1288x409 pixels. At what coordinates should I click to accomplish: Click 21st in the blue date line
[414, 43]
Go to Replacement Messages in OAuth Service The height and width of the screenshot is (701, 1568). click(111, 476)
__________________________________________________
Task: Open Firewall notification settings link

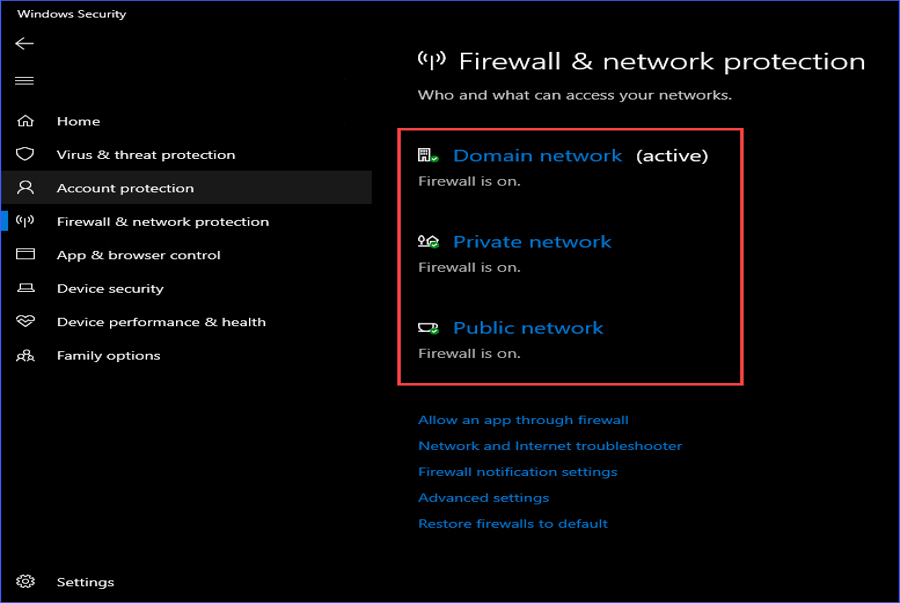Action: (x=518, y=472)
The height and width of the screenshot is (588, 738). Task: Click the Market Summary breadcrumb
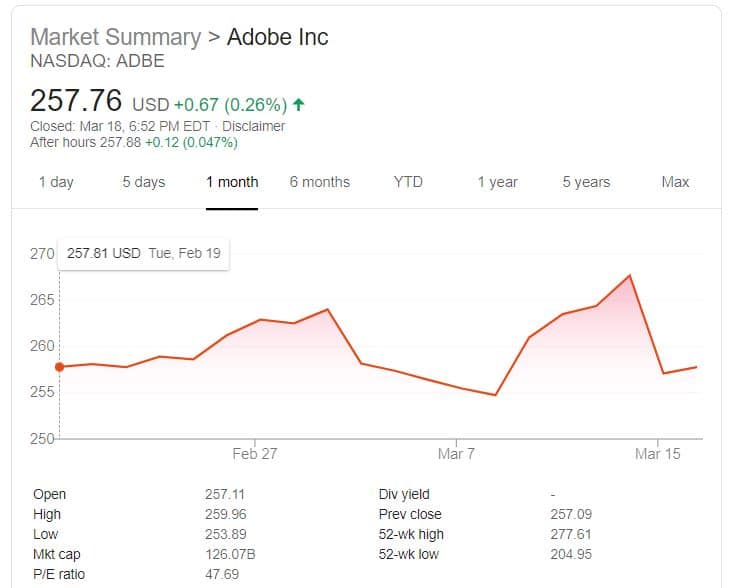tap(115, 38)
__________________________________________________
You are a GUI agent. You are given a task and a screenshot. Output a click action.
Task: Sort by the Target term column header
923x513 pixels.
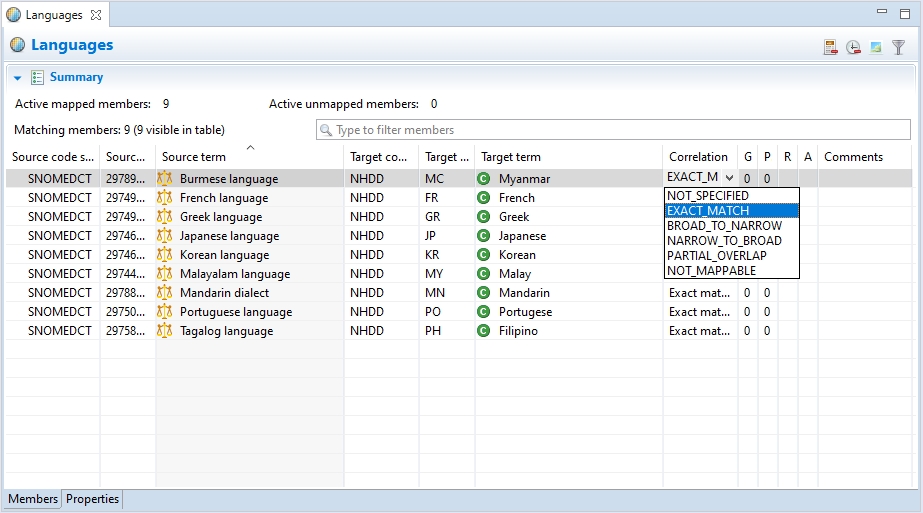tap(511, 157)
__________________________________________________
- [Problem requirements]
Begin at the line that has "1288x409 pixels. At" in the entries above; stop after the line that has "Go to Replacement". Transcribe exactly those lines and no others.

- [Task response]
1288x409 pixels. At what coordinates should I click to accomplish: Click 21st in the blue date line
[414, 43]
Go to Replacement Messages in OAuth Service The height and width of the screenshot is (701, 1568). click(111, 476)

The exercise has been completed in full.